Krafcik also leaves behind some unfinished business for Dave Zuchowski, the U.S. sales boss who succeeded him as CEO on Wednesday.

He'll have to prove that Hyundai's recent gains are real and sustainable, by winning customers in a cutthroat marketplace against competitors that are back to full strength -- not stricken by natural disasters or recession-driven industry turmoil.

His top priority next year will be overseeing two high-stakes launches: the high-volume Sonata mid-sized sedan and the Genesis luxury car, which Hyundai hopes will boost its reputation and compete with German brands. He must also make progress on the company's continuing mission to improve customer satisfaction and quality.

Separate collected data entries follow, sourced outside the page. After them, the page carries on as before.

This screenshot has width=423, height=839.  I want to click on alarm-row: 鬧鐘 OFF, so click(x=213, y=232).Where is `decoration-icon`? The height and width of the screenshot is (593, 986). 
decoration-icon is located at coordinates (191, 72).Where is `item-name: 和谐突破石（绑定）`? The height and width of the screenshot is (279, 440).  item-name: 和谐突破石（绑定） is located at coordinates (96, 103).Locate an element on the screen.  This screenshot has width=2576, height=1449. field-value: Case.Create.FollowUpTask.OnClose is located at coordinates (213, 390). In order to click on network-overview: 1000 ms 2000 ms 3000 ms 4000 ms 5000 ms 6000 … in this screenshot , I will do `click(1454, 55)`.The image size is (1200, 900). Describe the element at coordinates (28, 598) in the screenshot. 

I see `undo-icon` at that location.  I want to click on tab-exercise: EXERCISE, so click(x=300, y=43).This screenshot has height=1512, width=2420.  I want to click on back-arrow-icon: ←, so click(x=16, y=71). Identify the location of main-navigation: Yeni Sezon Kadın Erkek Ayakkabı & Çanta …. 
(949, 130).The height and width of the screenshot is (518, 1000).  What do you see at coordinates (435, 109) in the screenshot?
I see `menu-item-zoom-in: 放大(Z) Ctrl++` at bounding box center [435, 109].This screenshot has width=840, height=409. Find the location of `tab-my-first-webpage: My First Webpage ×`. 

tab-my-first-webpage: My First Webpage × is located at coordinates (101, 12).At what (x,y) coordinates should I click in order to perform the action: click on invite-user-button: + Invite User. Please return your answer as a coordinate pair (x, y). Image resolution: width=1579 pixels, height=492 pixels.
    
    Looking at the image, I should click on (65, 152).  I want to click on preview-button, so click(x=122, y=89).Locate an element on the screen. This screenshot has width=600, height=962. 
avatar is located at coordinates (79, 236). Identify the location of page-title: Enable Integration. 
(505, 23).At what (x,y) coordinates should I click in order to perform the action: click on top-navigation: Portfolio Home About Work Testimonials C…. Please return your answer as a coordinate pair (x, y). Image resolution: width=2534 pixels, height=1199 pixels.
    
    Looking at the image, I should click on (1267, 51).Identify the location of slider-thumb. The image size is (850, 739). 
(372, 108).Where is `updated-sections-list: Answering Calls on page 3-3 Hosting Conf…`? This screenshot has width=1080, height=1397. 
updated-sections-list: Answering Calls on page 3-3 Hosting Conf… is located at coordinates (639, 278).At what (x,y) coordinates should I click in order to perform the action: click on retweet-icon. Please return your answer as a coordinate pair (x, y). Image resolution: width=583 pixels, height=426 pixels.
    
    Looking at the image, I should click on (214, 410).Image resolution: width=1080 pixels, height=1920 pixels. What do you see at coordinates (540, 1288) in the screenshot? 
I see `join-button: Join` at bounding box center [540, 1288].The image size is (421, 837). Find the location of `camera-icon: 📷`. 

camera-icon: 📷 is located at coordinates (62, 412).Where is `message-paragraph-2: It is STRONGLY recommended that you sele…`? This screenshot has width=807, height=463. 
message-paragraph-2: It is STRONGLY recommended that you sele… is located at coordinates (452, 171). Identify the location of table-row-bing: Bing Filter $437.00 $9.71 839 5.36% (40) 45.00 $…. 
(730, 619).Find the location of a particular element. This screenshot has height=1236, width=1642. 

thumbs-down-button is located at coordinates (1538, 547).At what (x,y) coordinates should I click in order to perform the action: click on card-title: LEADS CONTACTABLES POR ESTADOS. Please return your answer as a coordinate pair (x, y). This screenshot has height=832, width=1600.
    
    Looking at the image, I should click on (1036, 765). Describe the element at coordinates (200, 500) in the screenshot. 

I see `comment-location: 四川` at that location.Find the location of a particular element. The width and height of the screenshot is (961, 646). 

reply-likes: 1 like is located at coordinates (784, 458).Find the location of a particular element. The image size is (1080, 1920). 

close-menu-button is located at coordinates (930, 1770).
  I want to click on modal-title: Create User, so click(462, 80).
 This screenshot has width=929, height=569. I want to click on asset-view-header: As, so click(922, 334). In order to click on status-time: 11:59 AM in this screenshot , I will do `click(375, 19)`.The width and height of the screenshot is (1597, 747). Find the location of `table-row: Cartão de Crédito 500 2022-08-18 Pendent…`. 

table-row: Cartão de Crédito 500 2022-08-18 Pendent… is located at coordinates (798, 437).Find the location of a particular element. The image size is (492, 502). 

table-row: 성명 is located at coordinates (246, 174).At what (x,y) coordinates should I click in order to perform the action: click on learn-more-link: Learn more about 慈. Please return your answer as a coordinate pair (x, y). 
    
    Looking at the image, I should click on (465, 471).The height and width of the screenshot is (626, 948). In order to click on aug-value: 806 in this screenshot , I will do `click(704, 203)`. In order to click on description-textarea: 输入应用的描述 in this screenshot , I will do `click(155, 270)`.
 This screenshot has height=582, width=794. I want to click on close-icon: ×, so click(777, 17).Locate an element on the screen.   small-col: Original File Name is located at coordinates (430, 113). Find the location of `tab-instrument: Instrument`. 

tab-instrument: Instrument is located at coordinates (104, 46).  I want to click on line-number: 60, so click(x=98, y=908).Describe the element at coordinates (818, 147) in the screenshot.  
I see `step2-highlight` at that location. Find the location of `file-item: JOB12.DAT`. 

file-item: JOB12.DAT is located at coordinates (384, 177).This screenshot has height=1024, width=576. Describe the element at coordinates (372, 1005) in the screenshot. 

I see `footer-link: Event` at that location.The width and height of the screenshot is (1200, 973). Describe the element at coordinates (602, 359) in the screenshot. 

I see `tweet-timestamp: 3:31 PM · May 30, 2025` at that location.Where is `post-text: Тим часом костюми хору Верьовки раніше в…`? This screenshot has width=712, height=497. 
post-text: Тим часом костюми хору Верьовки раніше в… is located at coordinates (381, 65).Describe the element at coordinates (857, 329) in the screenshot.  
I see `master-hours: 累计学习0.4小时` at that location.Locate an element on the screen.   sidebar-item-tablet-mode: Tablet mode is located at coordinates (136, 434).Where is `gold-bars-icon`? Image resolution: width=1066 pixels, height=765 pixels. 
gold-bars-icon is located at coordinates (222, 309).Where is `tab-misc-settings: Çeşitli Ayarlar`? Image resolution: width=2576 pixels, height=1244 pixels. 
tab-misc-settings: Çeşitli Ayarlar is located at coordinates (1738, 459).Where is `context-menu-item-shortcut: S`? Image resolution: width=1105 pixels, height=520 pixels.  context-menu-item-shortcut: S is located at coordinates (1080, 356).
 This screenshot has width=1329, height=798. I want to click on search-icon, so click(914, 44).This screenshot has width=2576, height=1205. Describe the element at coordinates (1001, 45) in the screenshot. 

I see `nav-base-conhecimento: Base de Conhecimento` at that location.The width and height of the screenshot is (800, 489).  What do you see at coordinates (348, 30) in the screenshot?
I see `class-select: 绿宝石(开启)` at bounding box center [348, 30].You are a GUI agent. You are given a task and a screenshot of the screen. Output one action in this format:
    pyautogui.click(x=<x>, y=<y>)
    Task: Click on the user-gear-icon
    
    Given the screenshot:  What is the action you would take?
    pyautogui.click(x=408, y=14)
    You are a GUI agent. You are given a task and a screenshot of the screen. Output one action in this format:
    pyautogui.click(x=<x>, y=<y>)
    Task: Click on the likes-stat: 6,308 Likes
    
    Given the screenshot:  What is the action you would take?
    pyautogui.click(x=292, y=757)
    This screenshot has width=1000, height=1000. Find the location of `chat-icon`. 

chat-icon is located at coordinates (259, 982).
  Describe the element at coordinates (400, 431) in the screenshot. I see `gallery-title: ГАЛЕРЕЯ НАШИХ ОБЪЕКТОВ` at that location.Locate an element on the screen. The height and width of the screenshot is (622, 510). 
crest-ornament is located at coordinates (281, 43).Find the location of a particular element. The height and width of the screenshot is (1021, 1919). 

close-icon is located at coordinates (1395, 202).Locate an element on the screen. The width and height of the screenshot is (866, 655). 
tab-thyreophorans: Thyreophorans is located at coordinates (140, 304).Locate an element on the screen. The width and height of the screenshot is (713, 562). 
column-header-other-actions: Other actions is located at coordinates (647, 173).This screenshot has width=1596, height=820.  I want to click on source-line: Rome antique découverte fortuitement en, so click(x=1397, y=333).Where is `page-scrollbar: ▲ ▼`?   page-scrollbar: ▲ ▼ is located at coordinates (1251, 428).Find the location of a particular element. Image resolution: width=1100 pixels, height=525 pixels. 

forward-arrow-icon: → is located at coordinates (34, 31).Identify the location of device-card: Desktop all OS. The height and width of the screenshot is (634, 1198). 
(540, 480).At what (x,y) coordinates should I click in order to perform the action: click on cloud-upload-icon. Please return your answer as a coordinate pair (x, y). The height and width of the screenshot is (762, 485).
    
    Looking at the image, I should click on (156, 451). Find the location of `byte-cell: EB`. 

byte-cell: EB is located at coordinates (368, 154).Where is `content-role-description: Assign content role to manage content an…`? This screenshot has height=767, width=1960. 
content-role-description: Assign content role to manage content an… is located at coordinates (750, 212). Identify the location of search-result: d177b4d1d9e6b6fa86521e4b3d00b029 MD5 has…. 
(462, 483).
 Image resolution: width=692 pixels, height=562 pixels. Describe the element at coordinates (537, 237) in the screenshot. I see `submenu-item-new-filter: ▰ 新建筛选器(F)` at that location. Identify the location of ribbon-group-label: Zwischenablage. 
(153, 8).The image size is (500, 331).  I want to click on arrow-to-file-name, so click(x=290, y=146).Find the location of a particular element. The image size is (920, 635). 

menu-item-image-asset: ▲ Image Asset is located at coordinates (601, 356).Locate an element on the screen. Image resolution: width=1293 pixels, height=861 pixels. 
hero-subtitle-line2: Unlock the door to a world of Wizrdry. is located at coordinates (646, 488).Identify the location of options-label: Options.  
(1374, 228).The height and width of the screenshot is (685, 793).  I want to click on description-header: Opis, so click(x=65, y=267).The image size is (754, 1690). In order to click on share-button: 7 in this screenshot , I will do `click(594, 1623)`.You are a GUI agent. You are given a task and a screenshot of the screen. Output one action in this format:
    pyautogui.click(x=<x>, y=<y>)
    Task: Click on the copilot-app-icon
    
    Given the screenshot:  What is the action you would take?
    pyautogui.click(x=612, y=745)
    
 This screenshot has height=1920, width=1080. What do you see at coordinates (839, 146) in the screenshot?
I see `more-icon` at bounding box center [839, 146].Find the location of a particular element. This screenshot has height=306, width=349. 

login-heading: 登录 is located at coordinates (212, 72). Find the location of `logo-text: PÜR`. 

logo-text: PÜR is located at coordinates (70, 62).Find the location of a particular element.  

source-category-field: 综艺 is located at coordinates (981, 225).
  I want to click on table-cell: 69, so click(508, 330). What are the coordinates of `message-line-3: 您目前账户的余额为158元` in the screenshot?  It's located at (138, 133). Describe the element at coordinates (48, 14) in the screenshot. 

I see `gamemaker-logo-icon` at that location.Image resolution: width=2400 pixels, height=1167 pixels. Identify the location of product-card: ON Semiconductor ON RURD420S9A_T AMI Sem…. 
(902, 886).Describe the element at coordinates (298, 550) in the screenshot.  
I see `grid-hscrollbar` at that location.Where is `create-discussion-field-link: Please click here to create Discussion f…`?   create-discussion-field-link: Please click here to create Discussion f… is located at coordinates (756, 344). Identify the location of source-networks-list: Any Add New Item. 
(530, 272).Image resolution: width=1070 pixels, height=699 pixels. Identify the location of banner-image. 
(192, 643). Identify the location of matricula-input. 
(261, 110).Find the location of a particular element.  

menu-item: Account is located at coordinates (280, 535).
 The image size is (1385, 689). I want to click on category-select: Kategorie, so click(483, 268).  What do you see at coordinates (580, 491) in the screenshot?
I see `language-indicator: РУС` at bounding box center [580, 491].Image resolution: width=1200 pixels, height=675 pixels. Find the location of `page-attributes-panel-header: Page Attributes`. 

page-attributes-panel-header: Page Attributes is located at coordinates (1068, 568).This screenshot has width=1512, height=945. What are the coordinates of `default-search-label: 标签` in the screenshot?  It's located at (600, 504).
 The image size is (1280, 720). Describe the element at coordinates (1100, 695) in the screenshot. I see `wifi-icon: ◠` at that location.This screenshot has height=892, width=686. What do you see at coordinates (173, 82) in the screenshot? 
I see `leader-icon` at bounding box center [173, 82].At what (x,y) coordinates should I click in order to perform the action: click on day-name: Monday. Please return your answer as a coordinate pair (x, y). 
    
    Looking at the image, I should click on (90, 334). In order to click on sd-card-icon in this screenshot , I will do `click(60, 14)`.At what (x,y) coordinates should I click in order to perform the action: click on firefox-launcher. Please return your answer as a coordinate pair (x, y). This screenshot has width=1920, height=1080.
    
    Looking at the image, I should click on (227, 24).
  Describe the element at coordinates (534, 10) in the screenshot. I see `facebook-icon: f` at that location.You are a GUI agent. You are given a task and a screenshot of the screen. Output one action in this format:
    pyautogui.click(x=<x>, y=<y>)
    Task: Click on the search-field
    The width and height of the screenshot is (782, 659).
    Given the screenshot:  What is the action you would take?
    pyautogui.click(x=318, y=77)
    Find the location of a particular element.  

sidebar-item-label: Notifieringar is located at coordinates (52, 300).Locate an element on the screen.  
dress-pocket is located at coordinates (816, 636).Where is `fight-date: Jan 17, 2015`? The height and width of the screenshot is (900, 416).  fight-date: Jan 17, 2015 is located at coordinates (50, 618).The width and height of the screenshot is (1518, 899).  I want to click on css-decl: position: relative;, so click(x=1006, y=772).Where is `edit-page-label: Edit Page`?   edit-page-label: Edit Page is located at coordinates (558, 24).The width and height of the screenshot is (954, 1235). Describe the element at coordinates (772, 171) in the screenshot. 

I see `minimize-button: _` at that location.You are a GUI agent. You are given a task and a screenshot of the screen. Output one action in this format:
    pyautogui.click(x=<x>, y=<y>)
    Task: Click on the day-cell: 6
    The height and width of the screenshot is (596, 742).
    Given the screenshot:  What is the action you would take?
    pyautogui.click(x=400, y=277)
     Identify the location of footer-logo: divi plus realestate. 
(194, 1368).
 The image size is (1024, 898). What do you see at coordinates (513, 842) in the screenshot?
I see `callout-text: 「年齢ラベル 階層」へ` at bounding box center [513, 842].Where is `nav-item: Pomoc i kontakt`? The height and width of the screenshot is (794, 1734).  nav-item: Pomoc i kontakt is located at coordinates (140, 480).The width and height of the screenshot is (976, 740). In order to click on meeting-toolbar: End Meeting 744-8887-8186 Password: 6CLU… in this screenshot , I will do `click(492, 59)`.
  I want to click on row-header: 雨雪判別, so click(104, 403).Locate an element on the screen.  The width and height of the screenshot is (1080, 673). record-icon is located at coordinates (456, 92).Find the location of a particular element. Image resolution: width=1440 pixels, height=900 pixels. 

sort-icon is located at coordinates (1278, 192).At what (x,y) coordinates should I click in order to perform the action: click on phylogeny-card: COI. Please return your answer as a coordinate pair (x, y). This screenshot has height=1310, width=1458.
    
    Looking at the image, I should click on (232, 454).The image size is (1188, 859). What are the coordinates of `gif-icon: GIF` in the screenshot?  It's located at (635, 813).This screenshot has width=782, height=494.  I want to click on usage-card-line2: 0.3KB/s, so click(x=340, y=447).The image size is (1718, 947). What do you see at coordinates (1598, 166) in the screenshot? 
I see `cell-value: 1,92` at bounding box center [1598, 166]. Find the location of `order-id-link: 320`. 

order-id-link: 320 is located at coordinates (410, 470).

Zuchowski is a 33-year industry veteran with deep sales and operational experience whom company insiders have long expected to be Krafcik's eventual successor. As the architect of the automaker's sales and dealer strategy, he has also been an integral part of Hyundai's successful run since joining the company in 2007. His promotion will bring a different skill set to the top spot, but also a large degree of continuity.

At the Automotive News World Congress in January 2012, Krafcik told the audience of industry executives, dealers and media gathered in a ballroom at Detroit's Renaissance Center about how Hyundai was growing from a "value" brand to a "valuable brand."

Krafcik made a lot of progress toward that goal. Now it is Zuchowski's turn to write Hyundai's next chapter.